DIARIO DE NAVARRA
FRANCISCO JAVIER ENÉRIZ
FRANCISCO JAVIER ENÉRIZ OLAECHEA ES DEFENSOR DEL PUEBLO DE NAVARRA
H ACE pocos días, el catedrático de Filosofía Moral de la UPV, Aurelio Arteta, emitía su opinión acerca de los derechos históricos de Navarra con motivo de la modificación del convenio económico de Navarra.
Sus argumentaciones consideraban el fuero navarro una exención de obligaciones tributarias generales, el convenio económico una ruptura del principio de igualdad ante la ley, además de ser injusto e insolidario con los demás españoles, y los derechos históricos de Navarra como inconstitucionales y antidemocráticos.
Con mi máximo respeto hacia su autor, creo que ninguna de tales afirmaciones prosperaría si alguna vez llegasen, por ejemplo, al Tribunal Constitucional.
El fuero navarro no representa ninguna exención de las obligaciones tributarias generales. Los ciudadanos y las empresas navarras tributan a la Hacienda en un grado muy parejo a como lo hacen los ciudadanos de régimen común. Las diferencias son hoy escasas y obedecen, cuando existen, a razones de política social o de apoyo a la inversión. Los navarros pagamos como los demás IRPF, Impuesto de Sociedades, IVA, Impuesto de Sucesiones, Impuesto de Patrimonio. Incluso algunas Comunidades Autónomas están anunciando rebajas fiscales de mucho mayor calado que las que se plantean en Navarra.
El grado de fraude fiscal que existe en Navarra (algo que a menudo se olvida) es mucho menor que el existente en el conjunto español, por lo que los navarros cumplen con la hacienda más que la media.
El convenio económico no supone ninguna ruptura del principio de igualdad ante la ley. Entre otras cosas, porque la igualdad ante la ley no se interpreta hoy como la uniformidad de todos ante la ley. El Tribunal Constitucional viene recordando que el principio de igualdad es perfectamente compatible con la existencia de diferencias legales que respondan a razones justificadas y objetivas y no sean desproporcionadas, y que la autonomía es eso: la potestad de dictar normas y de introducir especialidades respecto al Derecho estatal. Además, el régimen tributario navarro está armonizado con la política fiscal y tributaria del Estado, algo que también se omite a menudo.

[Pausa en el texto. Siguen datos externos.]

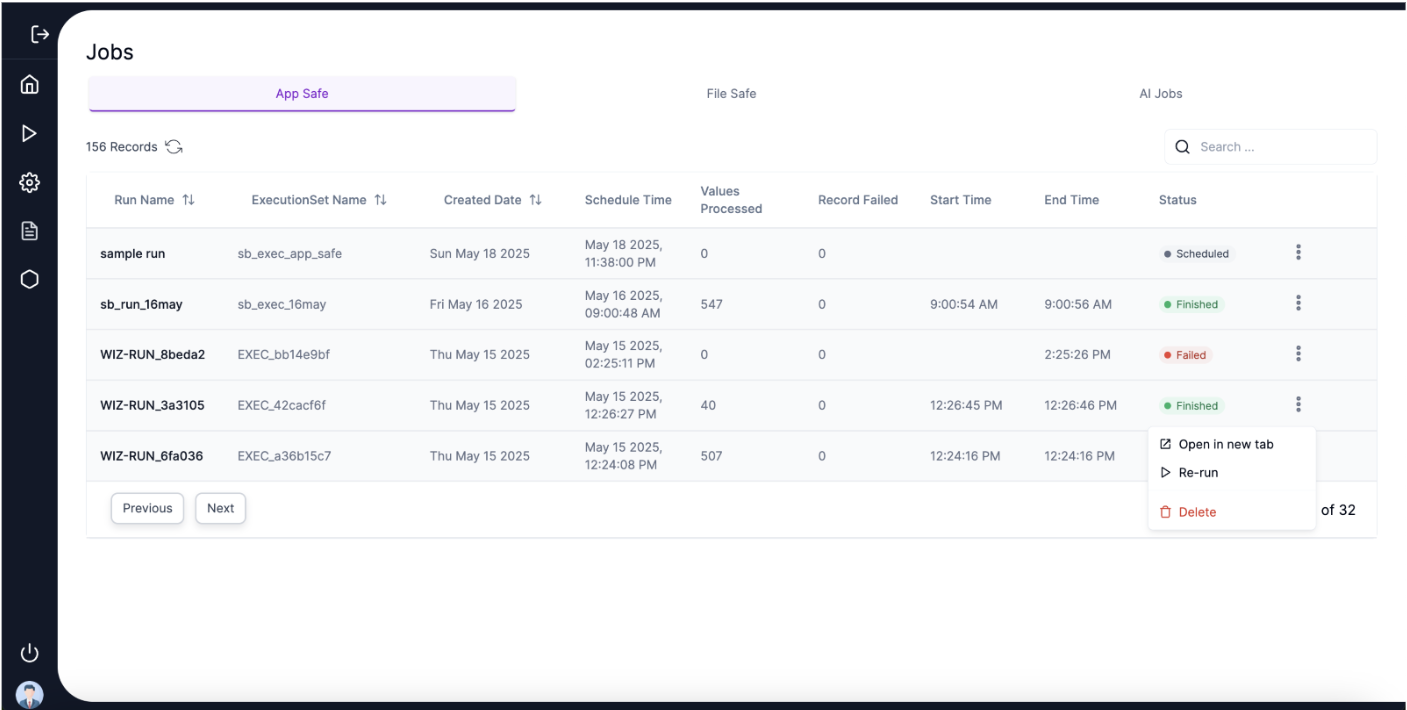The image size is (1407, 710).
Task: Click the Search input field
Action: 1280,147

Navarra no es en absoluto insolidaria con los demás españoles. Contribuye con los ingresos que recauda a los gastos que competen al Estado y también al fondo interterritorial de compensación, destinado a la solidaridad con las regiones menos desarrolladas económicamente. Por si fuera poco, el pago de su contribución "anual" al Estado se calcula en función del peso del PIB de Navarra sobre el PIB nacional, habiéndose fijado en el 1,6%, muy por encima del peso poblacional que Navarra tiene en el conjunto de la población española (el 1,33%). Los ciudadanos navarros no pagan "a escote" lo que les corresponde, sino que, solidariamente, después de haberse pagado los servicios públicos que reciben, abonan un importante pico al Estado (596 millones de euros en el año 2008, es decir, casi 100.000 millones de las antiguas pesetas al Estado) para que, entre otras cosas, éste los destine a políticas de solidaridad.

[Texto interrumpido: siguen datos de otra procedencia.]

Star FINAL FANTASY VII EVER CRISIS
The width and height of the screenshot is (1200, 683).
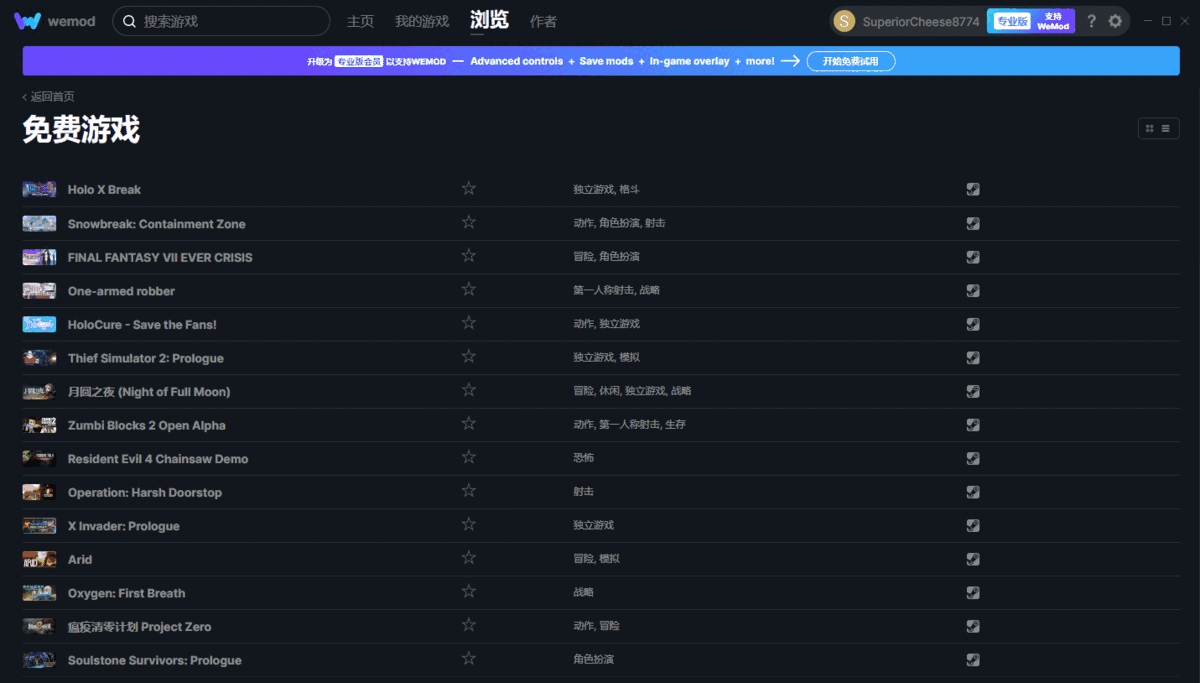pyautogui.click(x=468, y=255)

El convenio económico es uno más de los derechos históricos de Navarra. Tales derechos son una forma de llamar al "autogobierno" de que disfruta Navarra desde 1841 y que, desde luego, no tiene nada que ver con la independencia. Un autogobierno hoy tan democrático y constitucional como el que tiene cualquier Comunidad Autónoma, si bien con un contenido diferente, ni mejor ni peor. Preguntarse por qué es histórico el régimen de Navarra y no el de Galicia es un esfuerzo tan baldío como preguntarse por qué Portugal, Andorra, España o Francia son estados: por el devenir de la historia, con todo lo que tal devenir ha supuesto.
Un autogobierno que es "constitucional" y democrático porque así lo ha querido la propia Constitución de 1978. Y si ésta lo ha querido, ¿cómo puede ser anticonstitucional y democrático algo que la propia Constitución reconoce y ampara y que forma parte de ella, y que se ha actualizado conforme a ella?

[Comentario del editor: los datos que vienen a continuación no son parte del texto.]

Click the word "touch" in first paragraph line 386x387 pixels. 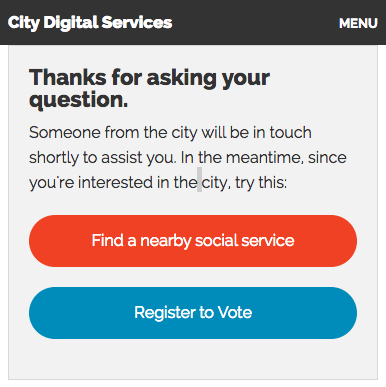(x=291, y=132)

En definitiva, si por algo se caracteriza la vigente Constitución es por hacer del pluralismo su valor principal frente al uniformismo. Un pluralismo que se traduce en una nación integrada por nacionalidades y regiones, y una de éstas es Navarra, que tenía antes de 1978 un régimen de autogobierno, que se reconoce y se respeta, en la que sus habitantes viven en su mayor parte satisfechos, no por pagar menos al erario público, que no lo hacen, sino por creer que las instituciones forales que eligen democráticamente les dan el mayor bienestar social y calidad de vida posibles.